Ana Márcia Diogénes é jornalista, professora e consultora. Mestre em Políticas Públicas, especialista em Responsabilidade Social e Psicologia Positiva. Foi diretora de Redação do O POVO, coordenadora do Unicef, secretária adjunta da Cultura e assessora Institucional do Cuca. É autora do livro De esfulepante a felicitante, uma questão de gentileza
Foto: Cristina Indio do Brasil/Agência Brasil
MULHERES ocuparam ruas de várias capitais brasileiras
Esta coluna é quinzenal, mas, às vezes, alinhavo mentalmente colunas diárias sobre o que vejo por aí, como se fosse publicar. São tantas inquietações e algumas boas notícias (sim, elas existem) no nosso cotidiano, que o cérebro entra no modo “on” de querer conversar, refletir, interagir, de não deixar passar como algo normal aquilo que arrepia, para o bem ou para o mal.
Entre as maiores inquietações dos últimos tempos está o feminicídio. Um assunto sobre o qual devemos falar todos os dias, todas as horas. É no decorrer de cada seis horas que nós, mulheres, somos assassinadas no Brasil. No mundo, o tempo entre os assassinatos passa a ser contado em minutos.
Relatório da ONU Mulheres, divulgado em novembro de 2024, diz que a cada 10 minutos uma mulher ou menina é morta por seu parceiro íntimo ou outro familiar.

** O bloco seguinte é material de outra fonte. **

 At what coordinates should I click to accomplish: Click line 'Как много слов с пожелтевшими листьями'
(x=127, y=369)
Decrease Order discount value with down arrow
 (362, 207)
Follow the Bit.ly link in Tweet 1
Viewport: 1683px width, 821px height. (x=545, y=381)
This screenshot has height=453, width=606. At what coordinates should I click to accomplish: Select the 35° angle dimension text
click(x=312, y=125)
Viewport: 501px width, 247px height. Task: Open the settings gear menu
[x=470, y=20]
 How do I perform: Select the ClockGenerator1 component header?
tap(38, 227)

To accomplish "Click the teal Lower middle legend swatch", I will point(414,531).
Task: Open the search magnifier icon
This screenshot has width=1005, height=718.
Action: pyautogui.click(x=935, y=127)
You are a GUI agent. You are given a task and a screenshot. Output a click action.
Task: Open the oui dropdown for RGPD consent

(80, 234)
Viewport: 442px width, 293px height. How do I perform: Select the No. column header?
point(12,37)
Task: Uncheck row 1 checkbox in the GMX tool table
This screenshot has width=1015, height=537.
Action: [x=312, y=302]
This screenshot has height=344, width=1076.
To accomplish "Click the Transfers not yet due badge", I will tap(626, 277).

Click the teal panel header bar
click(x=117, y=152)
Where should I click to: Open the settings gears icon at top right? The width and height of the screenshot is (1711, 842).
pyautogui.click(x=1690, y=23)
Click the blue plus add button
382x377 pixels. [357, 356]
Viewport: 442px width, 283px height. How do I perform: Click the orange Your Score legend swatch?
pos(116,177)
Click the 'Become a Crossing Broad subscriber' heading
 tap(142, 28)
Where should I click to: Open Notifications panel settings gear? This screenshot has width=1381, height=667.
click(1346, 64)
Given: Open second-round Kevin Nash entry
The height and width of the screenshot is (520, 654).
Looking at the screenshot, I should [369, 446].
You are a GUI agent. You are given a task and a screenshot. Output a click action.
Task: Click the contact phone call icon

Mulheres com pernas amputadas, rosto esmurrado, corpo esfaqueado, mulheres queimadas vivas com seus filhos, presas em casa... Seres humanos que morreram simplesmente porque outros seres, embrutecidos, se julgaram donos de seus corpos, almas e destinos.
Ouvi uma vez uma pessoa dizendo que alguns homens agiriam assim, e que isso seria de forma inconsciente, pela falsa compreensão decorrente do formato dos corpos masculino e feminino. Algo como: quem penetra parte de seu corpo no do outro se julgaria dono daquela morada. Isso me remete a fincar uma bandeira em alguém, como se pessoas fossem terra disponível à apropriação.
No último domingo, foram realizadas marchas contra o feminicídio em várias cidades brasileiras. Estive na manifestação em Fortaleza e sai lendo alguns dos vários cartazes que mulheres (em sua maioria) e homens (poucos) carregavam.
Entre as frases, “Homens, precisamos interromper a piada machista”, “Toda mulher tem o direito de viver sem medo”, “O que você já deixou de fazer por ser mulher?”, “Parem de nos matar” e “Por mim, por nós e pelas outras”.
Foto: Acervo pessoal
Um dos cartazes na manifestação
Umas das que me chamaram a atenção foi “Decolonizar nossas crianças para que não reproduzam a violência do patriarcado”. Lembrei inclusive da coluna que escrevi quinzena passada, em que abordei o caso de crianças portuguesas que torturaram uma criança brasileira que acabou sem a ponta dos dois dedos.
Esses casos não são isolados. Crianças filhas de pais preconceituosos, racistas e com intolerância religiosa têm muito mais chance de repetir o mesmo comportamento. Filhos de pais que estimulam olhar a mulher somente a partir de seu corpo, como num supermercado em que se escolhe produtos, tendem a seguir o modelo perverso de nos ver fatiadas em pedaços de prazer. Para servi-los, claro.
Eu até falei no primeiro parágrafo que também via boa notícia no cotidiano, embora nem sempre seja fácil. Como tenho como objetivo de vida buscar a felicitância nos processos, o que trago como positivo neste tema é que o cartaz - sobre a necessidade de decolonizar as crianças para evitar que a violência do patriarcado se reproduza - estava sendo carregada por um homem.
Pode parecer bobagem para alguns, mas cada homem que, além de aderir, se manifeste publicamente contra o feminicídio, representa uma conversa machista a menos nos grupos de WhatsApp, nas mesas de bar, no jogo de futebol e na educação de filhos. Não existe inocência em “brincadeirinha” machista. Por trás delas a morte continua a nos espreitar.